Tiny Troopers Joint Ops is an easy to pick up, fun little twin stick shooter and it's hard to criticize the title or find any particular fault with the game. It's a faithful reproduction of the two mobile games and offers plenty of levels to play. In small doses, it is indeed very playable and, as a distraction and diversion, it's great fun and the closest that you'll get to the classic Cannon Fodder on any modern console. For that alone it has to be commended. However, there is a feeling that by sticking so closely to the mobile roots of the game, the developers have somewhat confined and restricted the title in some way. It's good to have the franchise finally on the Xbox One and I'm quietly hoping for more in the future.
Tiny Troopers: Joint Ops exists as a console port of two similar mobile games, which bring with them basic but relatively enjoyable gameplay. If you're looking for something simple and not so taxing, this isn't a bad buy for ten dollars.
With a simple accessible campaign and a whole host of collectibles and zombie modes to obsess over, Tiny Troopers: Joint Ops is certainly not a bad game. It's reasonably entertaining and doesn't suffer from any major technical issues, but it lacks the depth or uniqueness that would propel it beyond 'just okay.' This is a title that is cute and fun when you aren't interested in thinking too hard and just fancy turning your brain off for ten to twenty minutes, but it's unlikely to set anyone's world on fire.
Tiny Troopers: Joint Ops is not a bad game, it just has that mobile feel to it that hinders it in many ways. The progression of the player's soldiers, the slow movement, and short missions don't really translate well to the controller.
While Tiny Trooper: Joint Ops has some neat ideas perhaps my biggest criticism is that I didn't find myself overly compelled to return to it. It can be a fun diversion but lacks that "just one more level" sense of attraction.
There's no denying Tiny Troopers Joint Ops: XL offers a lot of bang for its buck - over 60 main missions and a ton of undead-slaying quests see to that - and its bite-sized nature fits Nintendo Switch down to the ground, but ultimately it's an exercise in quantity over quality. There's fun to be had in its caricature take on war, but its light sprinkling of other genres and low-rent presentation is retro for all the wrong reasons.
Tiny Troopers takes a simple concept of twin stick shooting and does absolutely nothing new with it at all. If you're looking for a game with something worthwhile to offer, you've come to the wrong place.

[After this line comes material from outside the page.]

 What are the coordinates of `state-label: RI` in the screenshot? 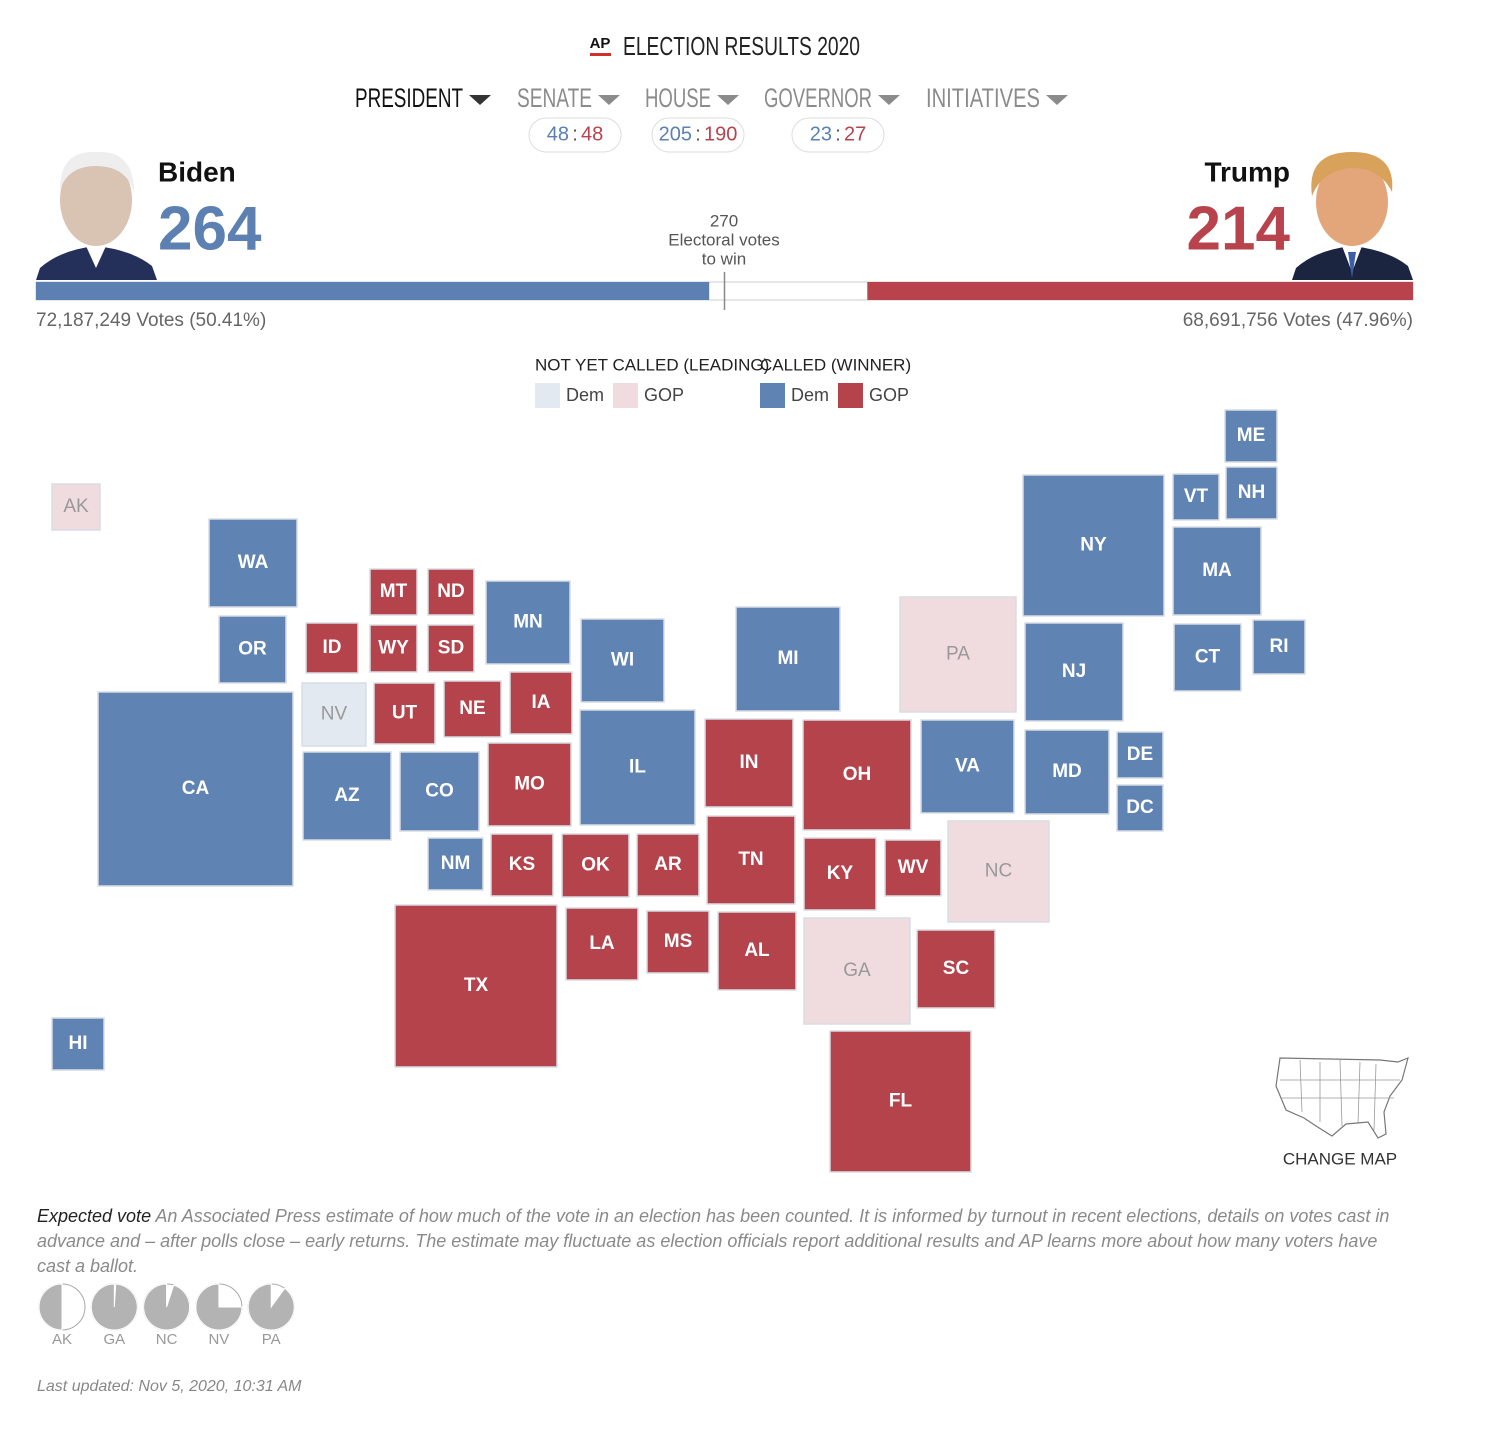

It's the repetitiveness that really hurts Tiny Troopers: Joint Ops – there's just not a lot else to see beyond the first few missions. There are some good ideas here – the squad system being the real highlight – but relatively easy gameplay and flawed AI let it down. Worse still, at the time of writing, this series is free on mobile platforms, meaning that even with cross-buy, it's a purchase that's somewhat hard to justify.